He urged those he has had close contact with to undergo isolation and follow minimum health standards.

Roque said he is currently asymptomatic and admitted that he was “shocked” and “surprised” to find out that he was infected with the virus in his last reverse transcription-polymerase chain reaction (RT-PCR) test.

“It came as a surprise and as a shock that after about 35 tests, I tested positive. For me it’s almost routine that on a Sunday afternoon preparatory to the Monday evening meeting with the President we undergo RT-PCR testing,” he said.

He assured that he tested negative for Covid-19 last March 10, a day before his last interaction with President Rodrigo Duterte.

Roque was among the officials who accompanied Duterte during the inauguration of development projects at Dumaguete-Sibulan Airport on March 11.

“Due to frequent meetings with the President, I have had to undergo at least three PCR tests a week,” he said.

He said he is inclined to undergo facility-based quarantine if his wife Mylah tests negative for the virus.

“I’m inclined to go to an isolation facility because my wife also has comorbidity. She’s getting tested now. If she turns out also to be positive, we’ll isolate together. But if she’s negative today I intend to go to an isolation facility also because we need to walk the talk that as much as possible we are in facility quarantine,” he added.

Roque said he will continue to discharge his function while under isolation and attend meetings via video conference.

“I don’t have a deputy spokesperson so while I don’t have any symptoms, I will proceed to discharge my functions while on isolation,” he said.

REGRETS NOT GETTING INOCULATED

He admitted that he regretted not getting inoculated with China’s Sinovac-made CoronaVac vaccine when doctors from the University of the Philippines-Philippine General Hospital (UP-PGH) offered it to him last March 1.

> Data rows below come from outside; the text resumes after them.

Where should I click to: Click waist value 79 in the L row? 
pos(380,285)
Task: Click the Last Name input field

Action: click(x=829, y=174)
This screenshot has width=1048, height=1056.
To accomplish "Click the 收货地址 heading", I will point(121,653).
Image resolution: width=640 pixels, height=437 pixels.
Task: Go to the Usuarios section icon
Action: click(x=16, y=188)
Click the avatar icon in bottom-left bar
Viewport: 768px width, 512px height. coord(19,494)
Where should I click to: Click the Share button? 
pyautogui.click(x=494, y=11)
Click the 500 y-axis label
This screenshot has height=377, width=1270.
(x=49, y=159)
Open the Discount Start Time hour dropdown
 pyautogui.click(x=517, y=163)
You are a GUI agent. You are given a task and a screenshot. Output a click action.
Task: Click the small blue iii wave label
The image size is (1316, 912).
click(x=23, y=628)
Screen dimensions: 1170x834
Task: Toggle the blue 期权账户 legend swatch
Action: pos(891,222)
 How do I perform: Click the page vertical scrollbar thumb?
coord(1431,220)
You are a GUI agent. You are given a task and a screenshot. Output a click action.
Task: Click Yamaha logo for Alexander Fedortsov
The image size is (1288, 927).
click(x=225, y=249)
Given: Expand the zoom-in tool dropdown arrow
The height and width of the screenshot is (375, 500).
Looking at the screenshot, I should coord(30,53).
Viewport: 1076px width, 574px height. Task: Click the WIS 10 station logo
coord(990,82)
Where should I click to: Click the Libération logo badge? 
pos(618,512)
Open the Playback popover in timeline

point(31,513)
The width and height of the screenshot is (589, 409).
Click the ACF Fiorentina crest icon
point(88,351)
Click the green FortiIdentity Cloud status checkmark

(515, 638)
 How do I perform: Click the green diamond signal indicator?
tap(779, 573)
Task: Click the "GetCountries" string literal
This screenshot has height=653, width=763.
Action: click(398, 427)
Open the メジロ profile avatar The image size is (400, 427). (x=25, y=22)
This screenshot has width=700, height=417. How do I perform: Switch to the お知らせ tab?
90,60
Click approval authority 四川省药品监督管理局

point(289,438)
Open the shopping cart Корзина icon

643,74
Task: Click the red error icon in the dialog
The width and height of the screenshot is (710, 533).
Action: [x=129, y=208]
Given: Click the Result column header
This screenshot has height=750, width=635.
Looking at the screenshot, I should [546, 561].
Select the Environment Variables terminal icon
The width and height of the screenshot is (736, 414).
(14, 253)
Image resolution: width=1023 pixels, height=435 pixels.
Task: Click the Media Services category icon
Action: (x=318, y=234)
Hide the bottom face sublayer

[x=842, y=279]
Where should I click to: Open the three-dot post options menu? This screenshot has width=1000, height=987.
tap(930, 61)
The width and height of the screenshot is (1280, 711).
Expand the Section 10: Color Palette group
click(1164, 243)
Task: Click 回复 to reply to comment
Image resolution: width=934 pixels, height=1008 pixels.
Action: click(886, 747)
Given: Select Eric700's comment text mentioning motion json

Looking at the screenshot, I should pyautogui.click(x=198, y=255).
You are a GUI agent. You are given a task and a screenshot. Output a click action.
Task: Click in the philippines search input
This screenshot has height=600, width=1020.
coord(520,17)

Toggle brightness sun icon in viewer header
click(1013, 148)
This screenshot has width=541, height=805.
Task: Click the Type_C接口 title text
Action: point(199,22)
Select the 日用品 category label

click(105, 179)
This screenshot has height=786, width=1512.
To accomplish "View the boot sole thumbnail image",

“I regret not getting vaccinated at PGH. If I didn’t run out of doses, I probably wouldn’t have gotten infected,” he said.

Earlier, Roque said the interim National Immunization Technical Advisory Group’s (NITAG) discouraged government officials to get inoculated until all frontline healthcare workers receive the vaccine.

“I think it was sad that I didn’t get vaccinated but we also have to follow protocols to prioritize medical front-liners,” he said.

He urged frontline healthcare workers to immediately get inoculated with available vaccine.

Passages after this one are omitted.